_Dataset content_.
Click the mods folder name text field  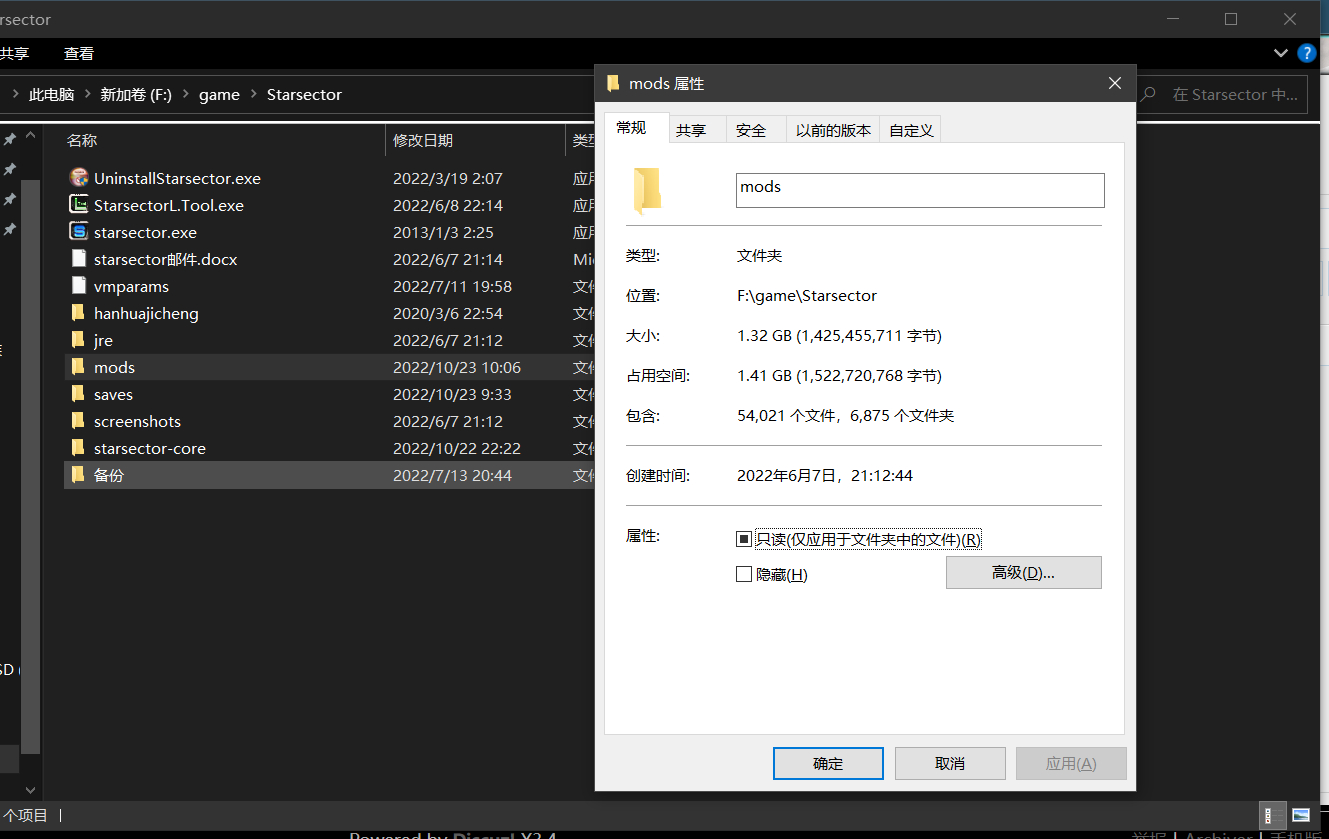pos(919,190)
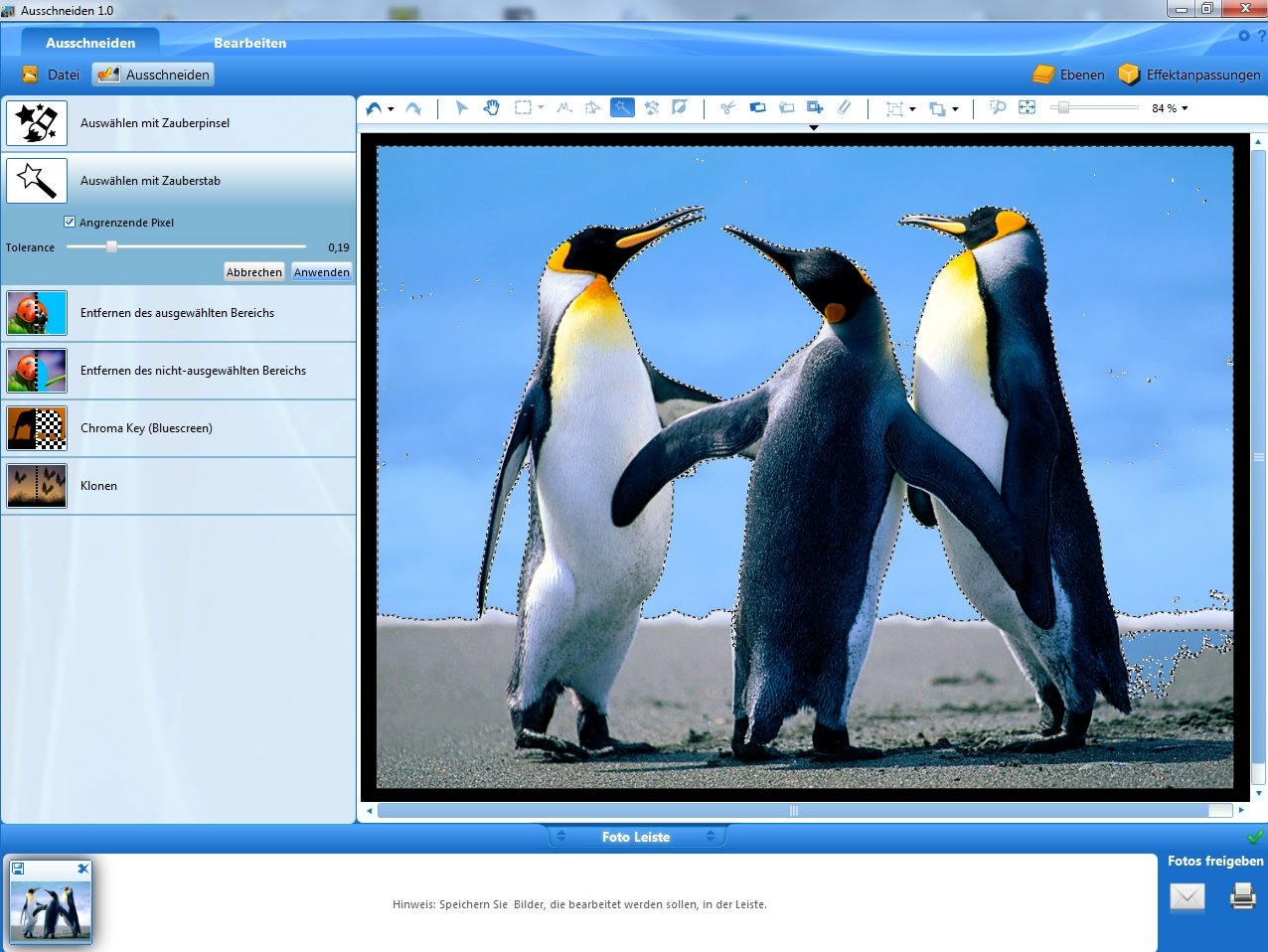Select the arrow pointer tool
This screenshot has height=952, width=1268.
(x=462, y=107)
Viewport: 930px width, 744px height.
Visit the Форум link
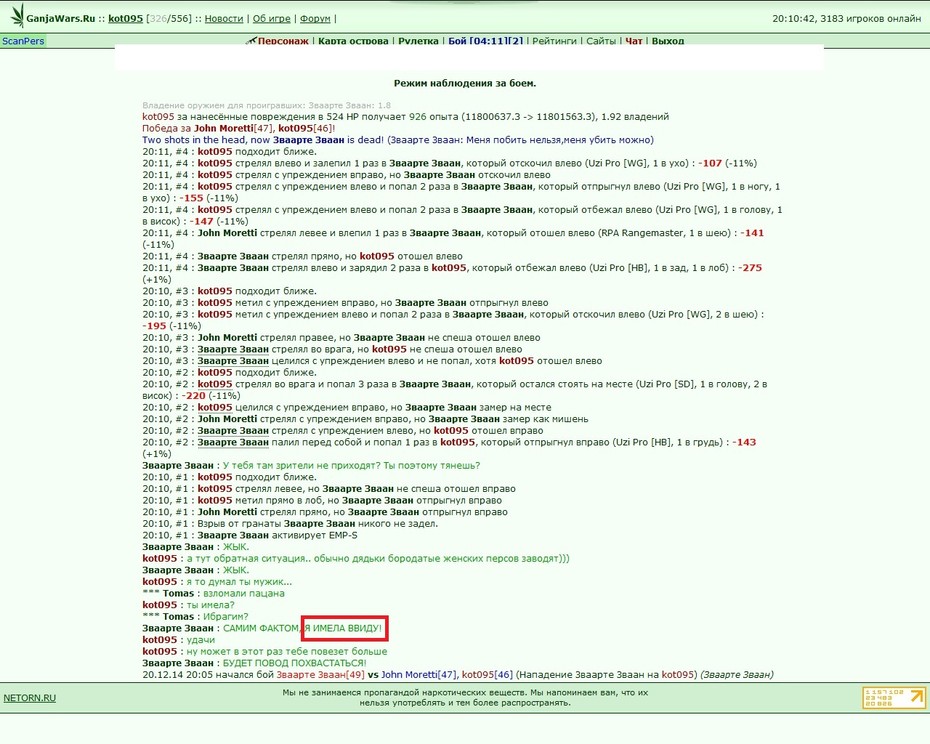click(x=315, y=18)
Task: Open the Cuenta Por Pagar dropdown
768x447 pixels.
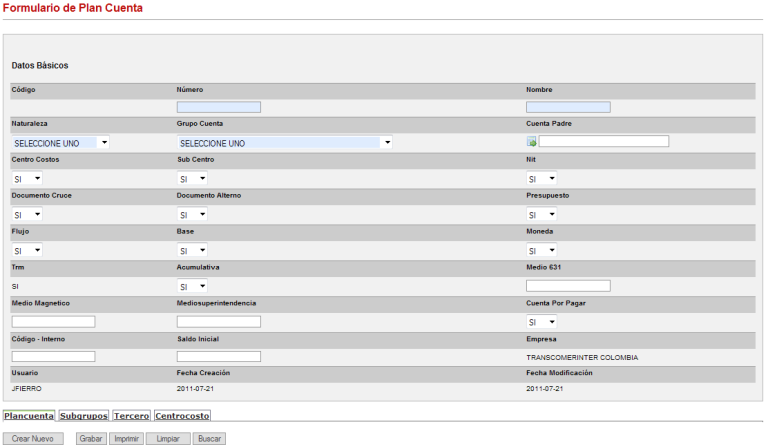Action: pos(541,323)
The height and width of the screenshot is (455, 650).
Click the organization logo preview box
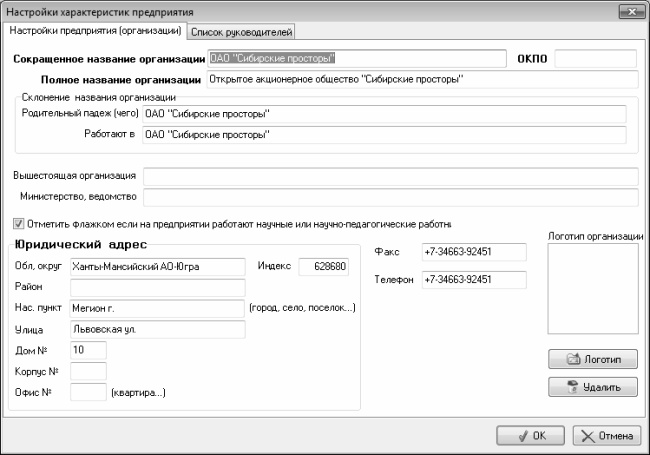tap(592, 288)
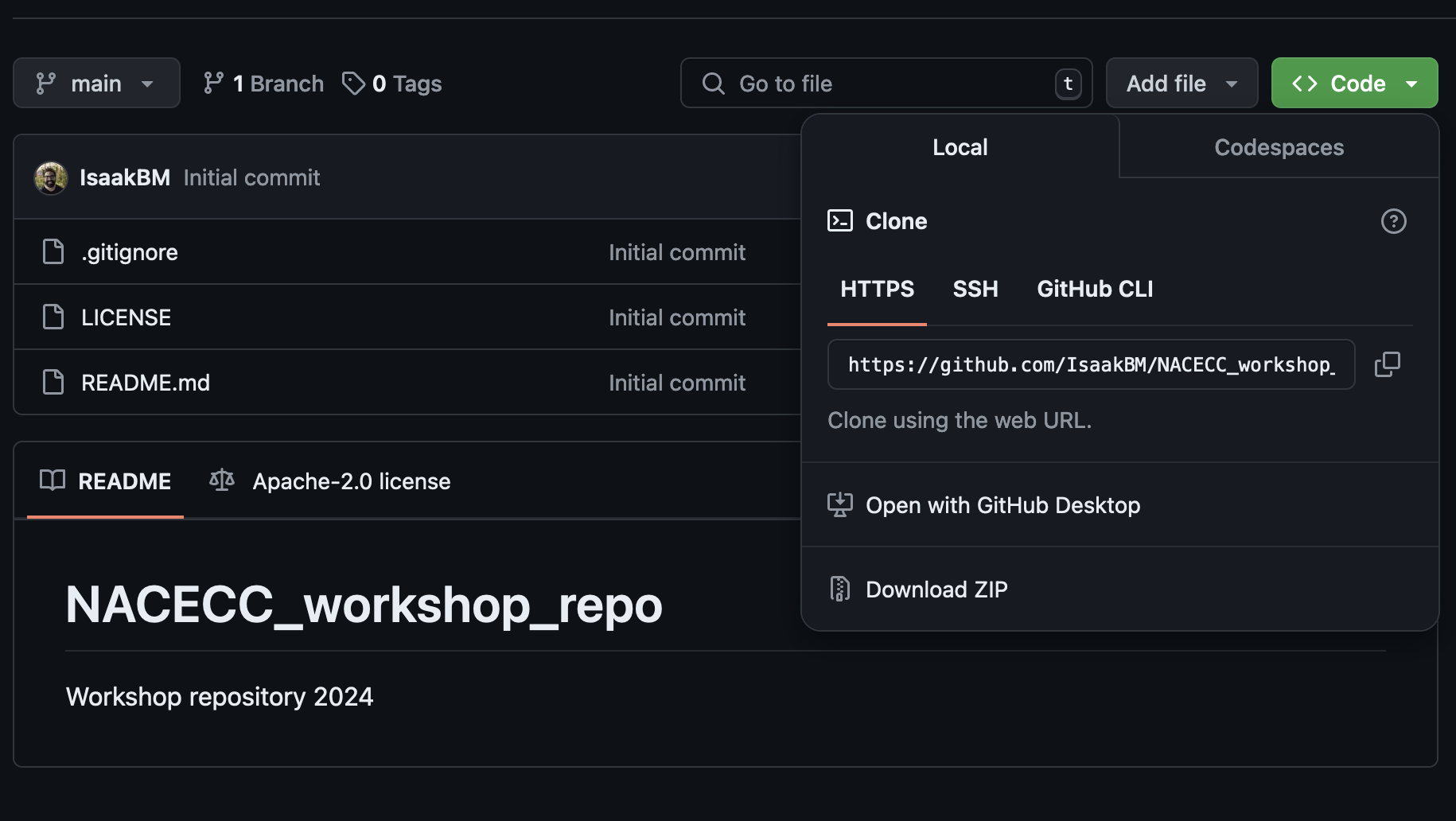Image resolution: width=1456 pixels, height=821 pixels.
Task: View the 1 Branch list
Action: (x=264, y=84)
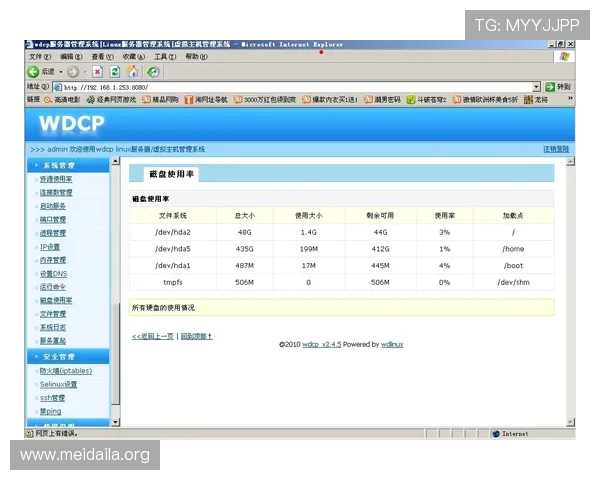Select the 磁盘使用率 tab
Screen dimensions: 600x480
point(171,174)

_Aim of the task_.
Give again, exactly as written above, each line from the one that has "Visit the Форум link" to the one that has "The height and", both included; omit the pictures.

_Worked solution_.
Visit the Форум link
click(x=315, y=18)
Task: Open the Cuenta Por Pagar dropdown
768x447 pixels.
Action: pos(541,323)
The height and width of the screenshot is (455, 650).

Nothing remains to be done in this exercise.